Activity A:
From the passage on tooth enamel, list every animal or animal group it names.
Activity B:
Decide whether each statement below agrees with the passage on tooth enamel. Answer yes or no and quote the words from the passage that settle it. (i) Proteins and water account for about 5% of the weight of enamel. (ii) Human bones are made of a different mineral from enamel. (iii) Rodents have teeth that keep growing.

The enamel in adult human teeth needs to be especially tough to last a lifetime. While many animals, such as sharks and crocodiles, constantly replace their teeth and rodents have continuously growing teeth, this is not the case in humans. Even bones in the human body, which are made of the same mineral as enamel, continuously remodel and regrow material over time to repair damage and stay strong. A recent publication in Nature Communications (doi:10.1038/s41467-019-12185-7) reported on how the toughness of enamel was a consequence of misorientations of its component crystals, as determined by x-ray polarization-dependent imaging contrast (PIC).

Enamel is the hardest tissue in the human body. Similar to pearl and seashells, enamel is a kind of hierarchical multiscale nanocomposite; it is made up of multiple materials brought together and structured at different scales. The primary component of enamel is a calcium mineral called hydroxyapatite (HAP). Proteins and water make up about 5% of enamel’s weight. Enamel is made up of enamel rods, which contain multiple long HAP crystals aligned with each other. “We discovered that hydroxyapatite is dichroic, that is, it shows different x-ray absorption spectra when rotating the linear polarization,” says Pupa Gilbert, head of the research group at the University of Wisconsin–Madison.

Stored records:

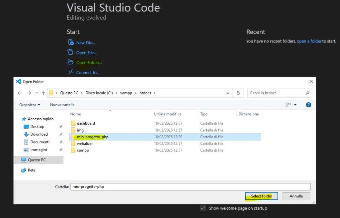Click the Annulla button
Viewport: 340px width, 218px height.
[x=296, y=196]
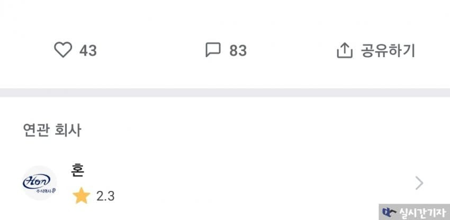Click the gray section divider bar
Image resolution: width=450 pixels, height=220 pixels.
click(x=225, y=93)
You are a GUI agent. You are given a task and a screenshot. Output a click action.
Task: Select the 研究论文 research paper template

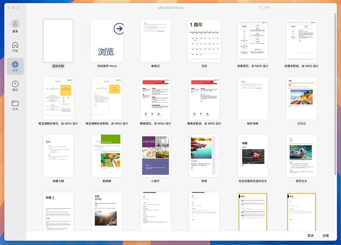click(x=301, y=155)
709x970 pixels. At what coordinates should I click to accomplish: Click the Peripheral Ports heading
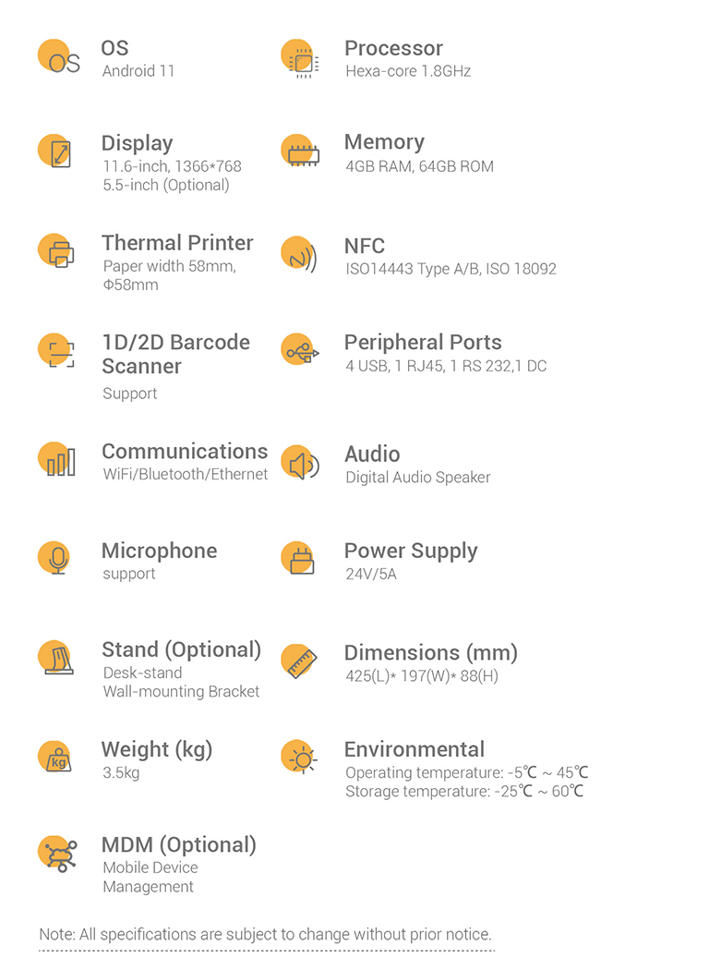pos(423,342)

Written reply A:
sharks, crocodiles, rodents

Written reply B:
(i) Yes: "Proteins and water make up about 5% of enamel’s weight."
(ii) No: "Even bones in the human body, which are made of the same mineral as enamel"
(iii) Yes: "rodents have continuously growing teeth"